Most researchers want to get annotations for genes close and/or genetically linked to candidate polymorphisms detected using Genome-Wide Association Analyses or other approaches allowing to identify markers likely related to phenotypic or environmental variations of interest. However, the estimator of linkage disequilibrium (r2) is not stable within a species but varies according to population history, actual recombination rate, minor allele frequency and sampling, for instance. Hence, r2 MUST be estimated for each markers and within each experiment. LD-annot estimates the extent of the genomic region in LD with each candidate polymorphism according to the threshold specified by the user and provides annotations for genes within or overlapping this region (see figure). It also calculates an average distance in bp between markers in LD with r2 > threshold that is used to estimate the region when there's no other markers around the candidate polymorphism allowing to delineate such region.
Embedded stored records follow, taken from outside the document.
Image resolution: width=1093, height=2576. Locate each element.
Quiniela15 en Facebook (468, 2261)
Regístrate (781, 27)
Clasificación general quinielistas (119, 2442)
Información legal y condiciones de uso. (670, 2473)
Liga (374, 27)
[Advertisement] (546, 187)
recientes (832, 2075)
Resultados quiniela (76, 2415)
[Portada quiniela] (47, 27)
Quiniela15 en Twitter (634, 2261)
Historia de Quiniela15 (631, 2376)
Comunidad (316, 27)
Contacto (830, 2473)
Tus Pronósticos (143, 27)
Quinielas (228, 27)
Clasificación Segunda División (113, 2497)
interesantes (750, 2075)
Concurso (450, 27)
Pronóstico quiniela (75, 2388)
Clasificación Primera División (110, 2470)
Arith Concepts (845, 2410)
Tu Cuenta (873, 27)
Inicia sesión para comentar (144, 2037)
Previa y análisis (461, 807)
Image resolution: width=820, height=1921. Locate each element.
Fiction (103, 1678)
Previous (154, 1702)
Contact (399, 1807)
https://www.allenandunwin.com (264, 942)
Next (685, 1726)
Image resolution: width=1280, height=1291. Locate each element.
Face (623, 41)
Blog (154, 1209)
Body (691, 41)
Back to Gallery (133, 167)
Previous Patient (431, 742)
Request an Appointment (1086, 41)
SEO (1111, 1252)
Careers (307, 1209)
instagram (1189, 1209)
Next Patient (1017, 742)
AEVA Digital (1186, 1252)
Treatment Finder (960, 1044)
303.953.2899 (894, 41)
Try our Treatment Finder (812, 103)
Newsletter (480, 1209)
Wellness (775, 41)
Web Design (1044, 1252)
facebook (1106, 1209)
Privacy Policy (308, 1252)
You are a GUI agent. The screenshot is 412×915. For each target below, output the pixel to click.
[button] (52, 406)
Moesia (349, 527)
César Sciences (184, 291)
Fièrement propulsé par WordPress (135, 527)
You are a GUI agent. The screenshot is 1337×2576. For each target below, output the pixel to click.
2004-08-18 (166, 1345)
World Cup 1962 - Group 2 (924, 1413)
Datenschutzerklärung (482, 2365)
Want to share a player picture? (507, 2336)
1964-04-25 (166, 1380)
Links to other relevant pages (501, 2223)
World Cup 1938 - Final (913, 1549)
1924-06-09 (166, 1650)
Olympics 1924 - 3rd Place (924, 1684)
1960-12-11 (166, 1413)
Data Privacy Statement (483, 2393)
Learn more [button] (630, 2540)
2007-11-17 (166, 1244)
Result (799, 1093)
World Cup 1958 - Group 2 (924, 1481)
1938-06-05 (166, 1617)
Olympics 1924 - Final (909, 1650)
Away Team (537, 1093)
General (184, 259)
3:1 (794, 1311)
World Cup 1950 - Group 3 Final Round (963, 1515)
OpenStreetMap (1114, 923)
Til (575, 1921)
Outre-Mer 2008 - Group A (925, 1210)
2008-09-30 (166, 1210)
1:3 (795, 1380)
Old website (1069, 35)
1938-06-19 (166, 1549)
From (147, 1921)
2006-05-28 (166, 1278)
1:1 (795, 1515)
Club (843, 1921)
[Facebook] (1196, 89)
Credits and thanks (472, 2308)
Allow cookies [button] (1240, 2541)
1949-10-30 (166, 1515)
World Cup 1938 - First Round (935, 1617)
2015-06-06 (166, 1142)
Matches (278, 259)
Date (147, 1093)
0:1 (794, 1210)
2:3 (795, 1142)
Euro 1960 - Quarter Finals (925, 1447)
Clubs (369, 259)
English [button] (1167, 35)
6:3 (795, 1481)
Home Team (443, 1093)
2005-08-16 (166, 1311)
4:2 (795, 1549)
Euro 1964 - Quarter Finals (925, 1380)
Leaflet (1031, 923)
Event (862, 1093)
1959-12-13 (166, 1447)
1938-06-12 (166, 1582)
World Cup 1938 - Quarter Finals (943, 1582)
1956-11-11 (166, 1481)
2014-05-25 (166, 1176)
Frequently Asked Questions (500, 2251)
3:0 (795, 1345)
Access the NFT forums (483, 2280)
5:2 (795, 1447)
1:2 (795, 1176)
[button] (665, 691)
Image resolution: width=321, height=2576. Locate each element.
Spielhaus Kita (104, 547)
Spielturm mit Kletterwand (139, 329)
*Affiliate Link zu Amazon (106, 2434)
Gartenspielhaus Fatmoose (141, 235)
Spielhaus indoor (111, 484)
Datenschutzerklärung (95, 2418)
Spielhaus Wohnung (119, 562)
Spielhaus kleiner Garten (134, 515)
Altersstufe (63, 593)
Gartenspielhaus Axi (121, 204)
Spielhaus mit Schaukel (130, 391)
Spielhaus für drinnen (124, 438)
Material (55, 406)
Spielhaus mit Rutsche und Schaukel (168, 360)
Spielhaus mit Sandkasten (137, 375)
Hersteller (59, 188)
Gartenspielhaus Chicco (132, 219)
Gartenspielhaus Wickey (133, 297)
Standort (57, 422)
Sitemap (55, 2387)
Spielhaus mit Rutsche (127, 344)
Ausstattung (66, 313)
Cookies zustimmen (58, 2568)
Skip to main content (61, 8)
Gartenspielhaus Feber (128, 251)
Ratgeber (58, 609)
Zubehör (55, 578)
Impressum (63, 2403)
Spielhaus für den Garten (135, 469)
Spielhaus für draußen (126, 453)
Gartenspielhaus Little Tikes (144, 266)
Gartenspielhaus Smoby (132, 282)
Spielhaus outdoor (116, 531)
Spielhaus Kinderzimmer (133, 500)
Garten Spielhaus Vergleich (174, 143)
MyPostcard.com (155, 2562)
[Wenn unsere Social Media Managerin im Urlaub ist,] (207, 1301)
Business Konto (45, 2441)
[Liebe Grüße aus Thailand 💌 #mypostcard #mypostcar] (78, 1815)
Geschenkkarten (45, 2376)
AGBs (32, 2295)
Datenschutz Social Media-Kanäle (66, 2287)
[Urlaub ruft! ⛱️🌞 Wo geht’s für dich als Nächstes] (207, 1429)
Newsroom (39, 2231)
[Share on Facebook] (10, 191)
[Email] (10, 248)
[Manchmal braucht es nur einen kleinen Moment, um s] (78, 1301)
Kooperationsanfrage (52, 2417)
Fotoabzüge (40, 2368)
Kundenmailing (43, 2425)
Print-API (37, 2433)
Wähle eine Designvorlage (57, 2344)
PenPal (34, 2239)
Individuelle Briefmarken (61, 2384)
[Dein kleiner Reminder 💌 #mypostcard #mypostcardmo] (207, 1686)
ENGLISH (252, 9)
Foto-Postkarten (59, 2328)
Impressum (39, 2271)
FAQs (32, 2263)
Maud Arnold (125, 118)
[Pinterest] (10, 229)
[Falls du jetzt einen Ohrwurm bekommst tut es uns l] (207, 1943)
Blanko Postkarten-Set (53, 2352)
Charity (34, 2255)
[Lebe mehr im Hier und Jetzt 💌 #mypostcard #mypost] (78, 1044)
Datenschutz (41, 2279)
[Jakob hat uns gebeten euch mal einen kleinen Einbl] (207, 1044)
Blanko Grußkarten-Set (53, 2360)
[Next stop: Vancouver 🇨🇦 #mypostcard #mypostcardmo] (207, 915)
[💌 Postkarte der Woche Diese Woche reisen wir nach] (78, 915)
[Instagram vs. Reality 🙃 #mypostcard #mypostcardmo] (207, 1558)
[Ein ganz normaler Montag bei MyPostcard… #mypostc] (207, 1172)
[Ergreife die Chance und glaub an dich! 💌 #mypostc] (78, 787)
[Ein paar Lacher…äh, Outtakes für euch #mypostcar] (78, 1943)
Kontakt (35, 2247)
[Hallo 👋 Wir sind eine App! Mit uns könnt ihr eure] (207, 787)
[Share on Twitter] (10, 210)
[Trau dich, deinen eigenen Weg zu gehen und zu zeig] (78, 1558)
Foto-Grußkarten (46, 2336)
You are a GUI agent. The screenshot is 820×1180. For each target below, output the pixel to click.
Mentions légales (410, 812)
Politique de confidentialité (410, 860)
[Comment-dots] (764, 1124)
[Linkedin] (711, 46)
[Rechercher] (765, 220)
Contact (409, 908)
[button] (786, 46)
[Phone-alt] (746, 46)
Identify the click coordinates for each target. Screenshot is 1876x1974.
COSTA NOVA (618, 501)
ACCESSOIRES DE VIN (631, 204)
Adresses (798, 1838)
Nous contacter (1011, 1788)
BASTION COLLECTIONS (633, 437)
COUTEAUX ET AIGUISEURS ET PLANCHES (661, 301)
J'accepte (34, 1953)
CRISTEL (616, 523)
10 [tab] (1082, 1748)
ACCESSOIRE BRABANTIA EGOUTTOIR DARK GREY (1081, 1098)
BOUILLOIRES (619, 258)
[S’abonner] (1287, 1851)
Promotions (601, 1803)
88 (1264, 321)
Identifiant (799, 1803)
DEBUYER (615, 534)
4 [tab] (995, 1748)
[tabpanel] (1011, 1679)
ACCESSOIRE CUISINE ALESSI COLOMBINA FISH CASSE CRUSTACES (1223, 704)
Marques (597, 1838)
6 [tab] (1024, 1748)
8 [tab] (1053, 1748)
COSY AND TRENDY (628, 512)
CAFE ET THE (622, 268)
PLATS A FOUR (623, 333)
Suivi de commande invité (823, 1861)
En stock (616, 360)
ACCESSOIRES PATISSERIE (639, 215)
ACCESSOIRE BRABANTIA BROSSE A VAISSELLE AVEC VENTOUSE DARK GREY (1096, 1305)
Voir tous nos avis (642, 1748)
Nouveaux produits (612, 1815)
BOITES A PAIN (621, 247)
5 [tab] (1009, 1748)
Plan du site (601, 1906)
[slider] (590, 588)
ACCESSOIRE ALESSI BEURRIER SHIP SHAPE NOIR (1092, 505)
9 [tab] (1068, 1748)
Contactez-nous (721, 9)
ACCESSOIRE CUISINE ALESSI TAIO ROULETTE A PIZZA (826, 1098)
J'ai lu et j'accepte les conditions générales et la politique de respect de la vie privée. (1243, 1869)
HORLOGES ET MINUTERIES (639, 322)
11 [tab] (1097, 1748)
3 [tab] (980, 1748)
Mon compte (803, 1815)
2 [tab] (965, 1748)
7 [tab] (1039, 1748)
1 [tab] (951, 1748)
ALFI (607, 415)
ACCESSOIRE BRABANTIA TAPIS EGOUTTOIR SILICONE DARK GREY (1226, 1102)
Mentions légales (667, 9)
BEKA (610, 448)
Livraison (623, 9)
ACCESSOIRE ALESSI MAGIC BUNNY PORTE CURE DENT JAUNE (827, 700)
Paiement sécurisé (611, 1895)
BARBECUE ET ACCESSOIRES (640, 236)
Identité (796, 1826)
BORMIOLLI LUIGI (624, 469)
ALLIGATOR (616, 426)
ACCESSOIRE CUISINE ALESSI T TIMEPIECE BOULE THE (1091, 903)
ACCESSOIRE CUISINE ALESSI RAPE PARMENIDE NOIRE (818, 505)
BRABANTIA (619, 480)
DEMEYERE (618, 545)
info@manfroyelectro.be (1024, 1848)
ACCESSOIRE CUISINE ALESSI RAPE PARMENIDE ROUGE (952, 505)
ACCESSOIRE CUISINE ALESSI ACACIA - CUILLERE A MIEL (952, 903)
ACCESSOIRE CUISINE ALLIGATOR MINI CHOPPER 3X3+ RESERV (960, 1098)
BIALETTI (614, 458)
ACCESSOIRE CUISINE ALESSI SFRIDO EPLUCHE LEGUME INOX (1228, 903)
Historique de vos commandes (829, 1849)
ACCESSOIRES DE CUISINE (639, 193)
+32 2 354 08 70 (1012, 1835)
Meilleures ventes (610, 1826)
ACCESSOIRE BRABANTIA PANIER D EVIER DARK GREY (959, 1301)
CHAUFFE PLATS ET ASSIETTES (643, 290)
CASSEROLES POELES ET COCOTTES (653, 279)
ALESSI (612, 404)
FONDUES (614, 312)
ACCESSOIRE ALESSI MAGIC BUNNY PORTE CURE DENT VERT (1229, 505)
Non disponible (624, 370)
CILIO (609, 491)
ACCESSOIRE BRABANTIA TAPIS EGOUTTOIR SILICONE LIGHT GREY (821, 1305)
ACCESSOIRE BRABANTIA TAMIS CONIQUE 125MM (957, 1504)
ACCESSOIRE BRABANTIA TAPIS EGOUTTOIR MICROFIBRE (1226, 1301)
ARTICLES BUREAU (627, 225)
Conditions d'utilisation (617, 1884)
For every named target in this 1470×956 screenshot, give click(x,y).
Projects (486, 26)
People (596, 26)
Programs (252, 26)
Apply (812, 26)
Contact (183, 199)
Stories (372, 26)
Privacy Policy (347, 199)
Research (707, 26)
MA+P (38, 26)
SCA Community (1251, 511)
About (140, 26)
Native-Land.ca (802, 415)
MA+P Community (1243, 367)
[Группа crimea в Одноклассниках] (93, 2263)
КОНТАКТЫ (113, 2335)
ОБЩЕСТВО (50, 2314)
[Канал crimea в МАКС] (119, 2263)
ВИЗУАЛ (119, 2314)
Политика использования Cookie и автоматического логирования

In this case, a flag "_alone" is added to the SNP name in the output file to signal it.
features: gene1 gene2 gene3 gene4 position: V V V V sequence: ------------------------------------------------------------ SNPs: . . . . . . . . . . .. . . . . . ^ CANDIDATE SNP region considered for r2 > 0.9 |________________________________| region for r2 > 0.8 |__________________________________________________________|
The output file is a tab delimited text file including in this order: SNP name, chromosome name, start position for feature (gene, transcript...) in LD, end position for feature in LD, feature annotation according to the gff file. Chromosome name can be a contig name in case of draft assembly.
LD-annot has been developped to be deployed on common desk or laptops computers even though it can also be deployed on linux servers. Using a 4CPU cores and 8 Gbytes of RAM, LD-annot ran for 14 minutes to analyze 14,374,089 SNPs and a list of 1536 candidate ones. If a user wishes to test a range of thresholds for r2 (usually between 0.6 and 0.99) and different features (gene, transcript, exon...) from the same dataset, the program will not rerun the entire algorithm but only the last steps and thus save time to the user. See table published with the article for more numbers regarding the program performances using a standard laptop.